Mary Crawford is Austen's point that being bright, lively, and vivacious does not necessarily make one a good person (notice how many male villains in Austen are the same type),  for those are external attributes.  Liz is a good person because of what's inside her, not because of  how she appears to others.   The same is true of Fanny, for it is what is inside her that makes her a good person. What makes Mary a bad person is what's inside of her and those who admire her  are those who see the surface only.  Telling this sort of critic that you can't tell a book by its cover is a waste of time, for they are enthralled, fooled, duped by external glamour and never get beyond that.

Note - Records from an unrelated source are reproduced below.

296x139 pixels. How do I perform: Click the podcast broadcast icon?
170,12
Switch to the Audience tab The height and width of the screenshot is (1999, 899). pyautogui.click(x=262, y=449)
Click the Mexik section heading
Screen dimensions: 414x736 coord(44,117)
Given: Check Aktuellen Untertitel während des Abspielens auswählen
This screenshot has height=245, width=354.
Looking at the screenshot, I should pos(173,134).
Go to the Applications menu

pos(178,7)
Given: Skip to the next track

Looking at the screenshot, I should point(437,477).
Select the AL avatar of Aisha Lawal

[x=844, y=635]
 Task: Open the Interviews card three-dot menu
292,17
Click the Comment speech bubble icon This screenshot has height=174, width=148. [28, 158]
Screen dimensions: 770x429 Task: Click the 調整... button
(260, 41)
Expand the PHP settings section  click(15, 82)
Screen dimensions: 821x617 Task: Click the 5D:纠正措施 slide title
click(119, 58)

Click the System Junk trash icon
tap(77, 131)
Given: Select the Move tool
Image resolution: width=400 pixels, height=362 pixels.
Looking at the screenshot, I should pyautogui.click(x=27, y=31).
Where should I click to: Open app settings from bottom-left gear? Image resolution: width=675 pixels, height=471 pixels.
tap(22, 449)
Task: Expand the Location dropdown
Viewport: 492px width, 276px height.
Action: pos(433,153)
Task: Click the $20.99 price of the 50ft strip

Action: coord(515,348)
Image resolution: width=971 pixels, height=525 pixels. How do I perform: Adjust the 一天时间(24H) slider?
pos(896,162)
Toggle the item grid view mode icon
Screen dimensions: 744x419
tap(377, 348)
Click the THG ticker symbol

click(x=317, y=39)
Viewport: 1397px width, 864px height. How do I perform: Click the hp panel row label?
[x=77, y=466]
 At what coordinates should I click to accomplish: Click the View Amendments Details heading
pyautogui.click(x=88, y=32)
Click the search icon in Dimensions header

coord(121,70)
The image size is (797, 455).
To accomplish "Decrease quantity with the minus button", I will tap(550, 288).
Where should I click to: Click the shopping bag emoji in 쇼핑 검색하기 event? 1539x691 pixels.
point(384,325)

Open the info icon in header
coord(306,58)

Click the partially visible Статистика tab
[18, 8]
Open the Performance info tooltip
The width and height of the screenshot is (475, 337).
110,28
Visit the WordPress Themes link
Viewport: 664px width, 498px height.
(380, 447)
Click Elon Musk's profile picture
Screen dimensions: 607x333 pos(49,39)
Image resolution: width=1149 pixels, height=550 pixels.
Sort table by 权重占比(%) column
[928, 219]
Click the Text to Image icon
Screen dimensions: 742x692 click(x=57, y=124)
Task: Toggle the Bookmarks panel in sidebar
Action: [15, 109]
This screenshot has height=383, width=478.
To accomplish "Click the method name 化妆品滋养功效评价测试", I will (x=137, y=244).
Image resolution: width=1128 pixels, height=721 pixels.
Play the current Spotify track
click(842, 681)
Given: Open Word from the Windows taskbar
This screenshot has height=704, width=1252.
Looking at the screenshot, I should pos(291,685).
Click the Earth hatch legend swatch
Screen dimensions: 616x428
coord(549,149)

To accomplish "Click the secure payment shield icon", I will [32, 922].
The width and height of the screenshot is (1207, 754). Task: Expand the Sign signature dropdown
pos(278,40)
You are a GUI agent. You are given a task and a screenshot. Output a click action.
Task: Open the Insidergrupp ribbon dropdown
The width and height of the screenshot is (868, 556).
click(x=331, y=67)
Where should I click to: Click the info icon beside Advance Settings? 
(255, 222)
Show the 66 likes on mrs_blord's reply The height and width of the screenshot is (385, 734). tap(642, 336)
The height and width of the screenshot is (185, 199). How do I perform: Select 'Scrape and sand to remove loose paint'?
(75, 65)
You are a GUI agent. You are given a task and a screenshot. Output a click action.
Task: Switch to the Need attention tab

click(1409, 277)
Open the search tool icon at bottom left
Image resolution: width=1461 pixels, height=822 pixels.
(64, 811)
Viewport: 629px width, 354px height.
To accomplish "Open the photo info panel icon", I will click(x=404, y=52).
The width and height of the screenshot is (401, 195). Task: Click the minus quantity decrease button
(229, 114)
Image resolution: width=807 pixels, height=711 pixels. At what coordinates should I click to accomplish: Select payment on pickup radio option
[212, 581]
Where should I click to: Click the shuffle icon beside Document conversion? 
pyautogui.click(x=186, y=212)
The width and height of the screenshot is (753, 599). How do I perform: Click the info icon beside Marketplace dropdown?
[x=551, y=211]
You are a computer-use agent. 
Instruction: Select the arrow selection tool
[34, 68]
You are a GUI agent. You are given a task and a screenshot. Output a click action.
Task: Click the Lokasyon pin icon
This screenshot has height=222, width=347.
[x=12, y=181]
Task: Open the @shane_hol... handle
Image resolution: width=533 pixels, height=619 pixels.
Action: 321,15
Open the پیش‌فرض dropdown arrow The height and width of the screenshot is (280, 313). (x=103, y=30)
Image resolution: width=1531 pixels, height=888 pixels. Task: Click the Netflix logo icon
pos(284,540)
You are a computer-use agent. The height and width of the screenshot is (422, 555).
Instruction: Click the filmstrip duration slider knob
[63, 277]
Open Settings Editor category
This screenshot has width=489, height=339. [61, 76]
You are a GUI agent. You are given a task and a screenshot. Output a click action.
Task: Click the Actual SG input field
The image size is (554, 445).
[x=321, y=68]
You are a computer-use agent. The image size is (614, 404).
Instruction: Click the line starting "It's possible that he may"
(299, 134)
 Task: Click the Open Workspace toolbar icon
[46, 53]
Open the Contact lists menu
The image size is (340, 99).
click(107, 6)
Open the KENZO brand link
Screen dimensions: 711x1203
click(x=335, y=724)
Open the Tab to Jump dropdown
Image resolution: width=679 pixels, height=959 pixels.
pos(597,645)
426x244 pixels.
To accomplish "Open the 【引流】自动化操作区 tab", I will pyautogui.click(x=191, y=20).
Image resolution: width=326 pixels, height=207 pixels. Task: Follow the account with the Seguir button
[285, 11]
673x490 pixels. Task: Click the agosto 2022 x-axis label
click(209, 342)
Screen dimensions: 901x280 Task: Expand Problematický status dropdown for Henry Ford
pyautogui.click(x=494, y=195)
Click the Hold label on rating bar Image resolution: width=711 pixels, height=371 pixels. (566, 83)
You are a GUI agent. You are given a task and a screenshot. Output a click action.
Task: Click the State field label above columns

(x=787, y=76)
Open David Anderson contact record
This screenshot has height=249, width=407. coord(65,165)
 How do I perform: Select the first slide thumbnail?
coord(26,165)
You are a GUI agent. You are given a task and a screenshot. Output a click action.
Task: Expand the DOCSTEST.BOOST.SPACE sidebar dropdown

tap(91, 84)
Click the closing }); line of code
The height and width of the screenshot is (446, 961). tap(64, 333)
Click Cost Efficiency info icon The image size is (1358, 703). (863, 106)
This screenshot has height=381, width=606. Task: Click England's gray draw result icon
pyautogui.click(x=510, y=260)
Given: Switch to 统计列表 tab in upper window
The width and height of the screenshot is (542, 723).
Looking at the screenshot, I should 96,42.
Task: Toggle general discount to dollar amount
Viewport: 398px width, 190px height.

Many commentators have insisted that Fanny shouldn't be the heroine, nor does she deserve to be happily married at the end.  She has done nothing to deserve her fate.  Mary should be the real heroine and gain Edmund as her reward.  Of course, these are the same people who deride Edmund as being dull, uninteresting, and priggish.  I can only wonder how they could see Edmund and Mary together.   I wonder how long Mary would be a faithful wife to Edmund, a country minister, and also how long her brother Henry, who is the male version of a lively, outgoing, charming suitor,  would remain satisfied with the dull, priggish Fanny, as they see her.

One theme in MP that has surprised me is the number of characters in the story who have improved, inexplicably over the length of the novel.  In Austen's novels, it's usually the heroine and the hero who have learned something about themselves and have managed to more or less overcome their failings (Emma, I must admit, is a question mark here), but in this novel, a number of other characters, especially in the Bertram family, have developed, more or less, a sense of responsibility and concern for others, which was lacking in the beginning.

It is this that started me thinking.  I could find no particular or obvious reason for these changes in the characters.  No one lectures them and seldom are they called upon to recognize their shortcomings.  The changes seem to happen in a vacuum--mysteriously.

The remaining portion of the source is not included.